** Opening RECORD SET block **
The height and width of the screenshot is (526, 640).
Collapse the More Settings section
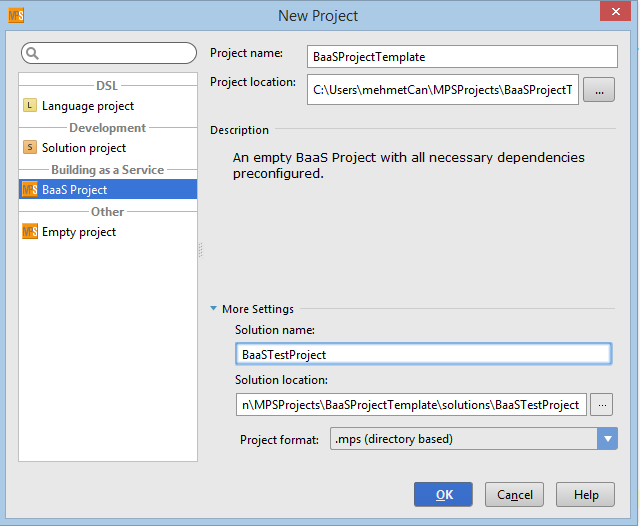click(x=215, y=310)
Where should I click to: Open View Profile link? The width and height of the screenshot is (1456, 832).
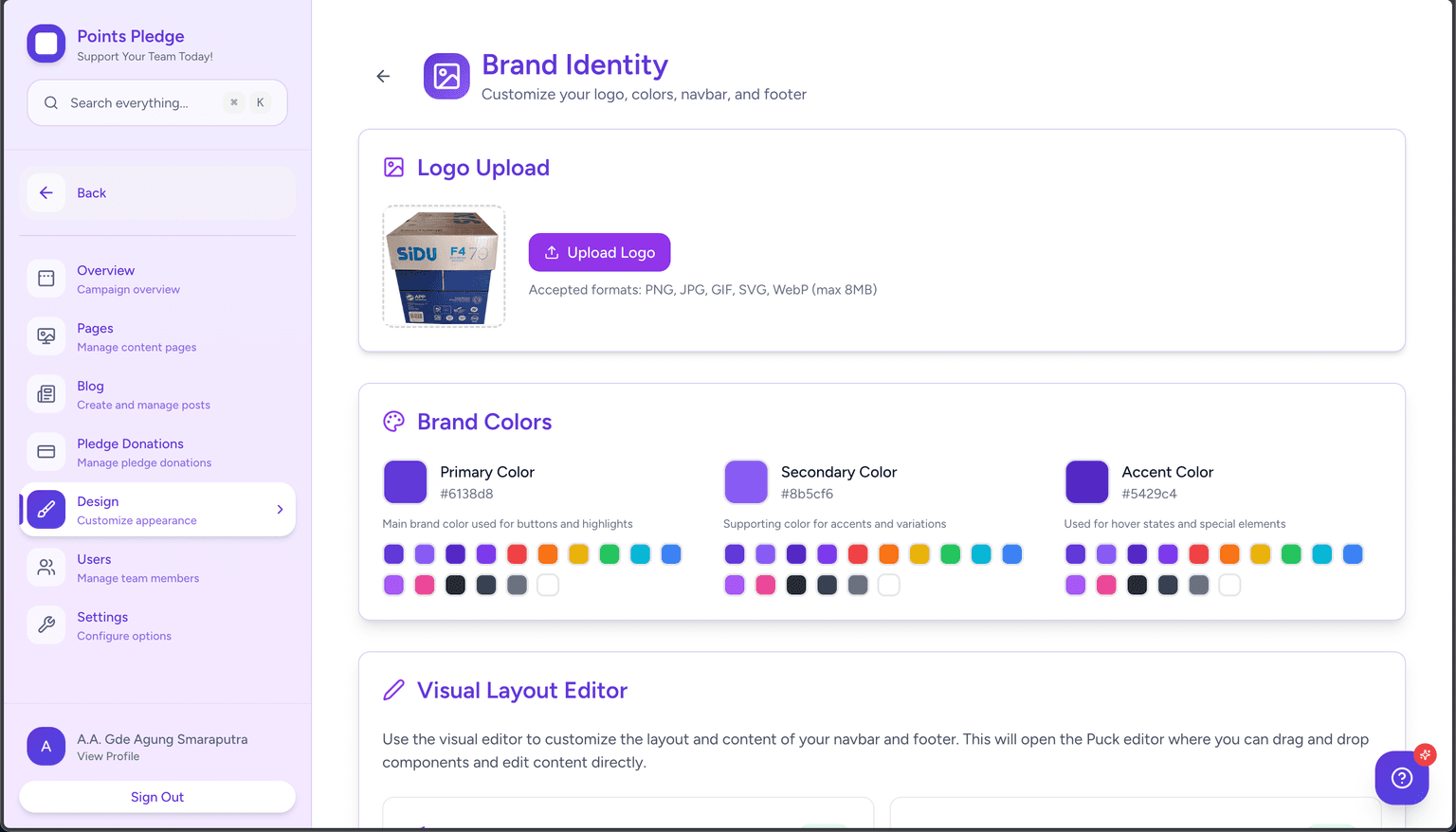108,756
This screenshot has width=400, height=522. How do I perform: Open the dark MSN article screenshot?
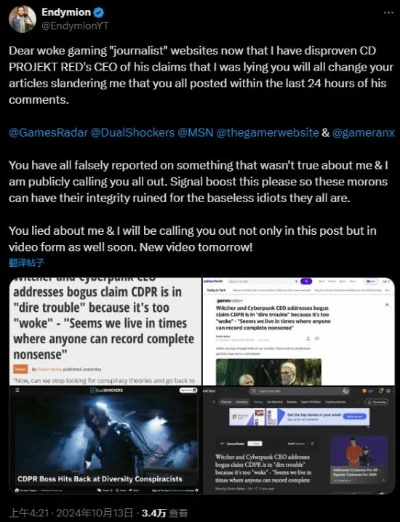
** Closing RECORD SET block **
# WHAT IS REQUIRED
A verbatim transcription of the records, pictures excluded, is the required output.

# SOLUTION TO THIS EXERCISE
The height and width of the screenshot is (526, 640).
Collapse the More Settings section
click(x=215, y=310)
Where should I click to: Open View Profile link? The width and height of the screenshot is (1456, 832).
108,756
This screenshot has width=400, height=522. How do I perform: Open the dark MSN article screenshot?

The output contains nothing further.